Die Oberjägerheimat und die Proletenheimat zeigen: hinter der Heimatfrage versteckt sich die alte soziale Frage, besser: sie wird versteckt. Allerdings dringt ein ständisches Aroma durch. Schon 1989 hat der kritische Volkskundler Hermann Bausinger in Anlehnung an Max Frisch aufgefordert, denjenigen auf die Finger zu sehen, die besonders viel Heimat haben – viel Heimat in Hektar und harter Währung. Reiche und Arme, Winner und Looser im heimatlichen Bunde. Und man muss schon sehr gerührt sein wollen, um in den genannten Beispielen nicht auch den kolonialen Habitus wiederzufinden. Die „Bindungen“ im „Bundesfreiwilligendienst“ sind durchaus auch wörtlich zu nehmen. Die Geflüchteten haben zu dienen, zum Beispiel bei heimischen Senioren oder bei der Pflege des öffentlichen Rasens, ein „offener identitätsstiftender Prozess“, so das NRW-Heimatministerium. Dieses Heimatgefühl ist der Landesregierung über 100 Millionen Euro wert, verteilt über „Heimat-Schecks“, „Heimat-Preise“ (etwa für Patenschaften mit den Siebenbürgener Sachsen und den Oberschlesiern), „Heimat-Werkstätten“ (nicht mehr „workshops“) und „Heimat-Fonds“. Es soll sich rechnen, die Heimat zu lieben. Rechnete es sich nicht eher, die Summe (und noch viel mehr) in eine gute Infrastruktur zu investieren?

Heimat in guter Absicht

Aber, so könnte man argumentieren, die Heimatkampagne dient doch guten Zwecken. Sie ist zum Beispiel Ausdruck von „betreuender Sozialpolitik“ im Zeitalter der Globalisierung im Zustand der „Ent-Räumlichung“ (Hartmut Rosa). Heimat könnte ein Gegenpol zu einer Welt des rasenden Stillstands sein, eine Oase der Entschleunigung. Zu viele Menschen erleiden Nietzsches „Weh dem, der keine Heimat hat.“ Allerdings scheinen die beschriebenen Maßnahmen auf die Erweckung der alten Heimatbilder zu zielen, auch wenn ausdrücklich niemand exkludiert werden soll. Noch nicht, möchte man bescheiden einwenden. Denn die „prägenden Besonderheiten, mit denen sich die Bewohnerinnen und Bewohner identifizieren“ (NRW-Heimatministerium) waren schon immer verlogen. Jeder Versuch ihrer Konkretisierung zeigt dies. Die „Heimat“ ist ein von frustrierten Städtern entwickeltes Konstrukt, um den Subalternen mit seinem Kleben an der Scholle, mit dem stumpfsinnigen Trott seiner geregelten Arbeit und mit einer verregneten Landschaft, die er nicht leiden kann, zu versöhnen, schrieb so drastisch wie wahr Wolfgang Pohrt schon in den Achtzigern. Versöhnen vor allem, dies möchte man ergänzen, mit der Obrigkeit, sei sie auto- oder demokratisch. Auch die Instrumentalisierung des aufgeladenen und die Menschen überfordernden Heimatbegriffs führte in die bekannten kleinen und großen Katastrophen.
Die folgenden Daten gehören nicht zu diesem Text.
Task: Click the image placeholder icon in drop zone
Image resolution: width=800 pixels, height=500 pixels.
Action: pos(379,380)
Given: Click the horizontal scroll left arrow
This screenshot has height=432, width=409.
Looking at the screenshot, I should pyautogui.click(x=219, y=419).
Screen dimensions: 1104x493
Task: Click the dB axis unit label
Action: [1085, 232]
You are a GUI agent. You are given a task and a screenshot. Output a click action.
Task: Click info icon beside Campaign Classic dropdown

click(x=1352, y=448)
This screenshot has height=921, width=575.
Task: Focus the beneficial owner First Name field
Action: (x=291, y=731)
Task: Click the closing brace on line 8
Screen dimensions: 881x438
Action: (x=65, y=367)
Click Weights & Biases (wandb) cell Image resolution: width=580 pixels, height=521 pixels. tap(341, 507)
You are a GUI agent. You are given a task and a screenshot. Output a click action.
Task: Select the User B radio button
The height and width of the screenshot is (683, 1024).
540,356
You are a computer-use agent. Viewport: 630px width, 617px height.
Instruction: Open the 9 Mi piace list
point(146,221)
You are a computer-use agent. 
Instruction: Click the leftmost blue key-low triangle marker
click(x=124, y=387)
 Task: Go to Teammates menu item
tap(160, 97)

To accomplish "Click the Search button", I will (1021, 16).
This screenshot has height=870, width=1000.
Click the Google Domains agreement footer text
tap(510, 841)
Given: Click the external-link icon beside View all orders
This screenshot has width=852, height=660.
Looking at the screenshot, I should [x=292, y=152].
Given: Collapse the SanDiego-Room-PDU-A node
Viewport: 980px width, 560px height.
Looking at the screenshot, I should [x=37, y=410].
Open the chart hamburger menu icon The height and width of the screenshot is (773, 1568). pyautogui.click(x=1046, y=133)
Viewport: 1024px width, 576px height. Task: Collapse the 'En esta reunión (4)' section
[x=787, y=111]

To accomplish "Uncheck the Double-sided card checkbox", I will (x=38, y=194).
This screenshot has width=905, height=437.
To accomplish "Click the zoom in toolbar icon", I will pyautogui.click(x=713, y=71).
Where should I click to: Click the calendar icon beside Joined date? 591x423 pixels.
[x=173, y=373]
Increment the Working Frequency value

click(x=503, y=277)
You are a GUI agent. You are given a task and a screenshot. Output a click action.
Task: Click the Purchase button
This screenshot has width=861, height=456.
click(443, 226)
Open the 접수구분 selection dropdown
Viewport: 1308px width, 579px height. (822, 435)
Was bleibt, ist das große Ziel: Man darf den Heimatbegriff und das damit Gemeinte nicht den Rechten überlassen, für die repräsentativ Erik Lehnert, Leiter des mittlerweilen bekannten Instituts für Staatspolitik zitiert sein soll: Heimat setzt Verwurzelung voraus, die dauert, so lange, bis man dort heimisch ist... Heimat ist einer unserer Leitbegriffe... Am Ende geht es immer um eine emotionale Bindung an eine historisch gewachsene Schicksalsgemeinschaft, um einen konkreten Bezug zu einer Landschaft und ihren Menschen, um die Dinge, die sich eben nicht ändern. Schon beim flüchtigen Lesen fallen die Unterschiede auf. Für die NRW-Heimatministerin ist die Heimat offen für „Fremde“ und damit – allerdings in auch landschaftlichen Grenzen inklusive „prägender Besonderheiten“ - veränderbar. Es ist eine Heimat "von unten" (die aber Elemente der alten Heimat "von oben" aufnimmt). Von einer „Schicksalsgemeinschaft“ und deren düsteren Konnotaten ist sie weit entfernt. Und die heimatlichen Wurzeln, „die alle Menschen in sich tragen“ (schön-schräges Bild) sind bei ihr „unsichtbar“.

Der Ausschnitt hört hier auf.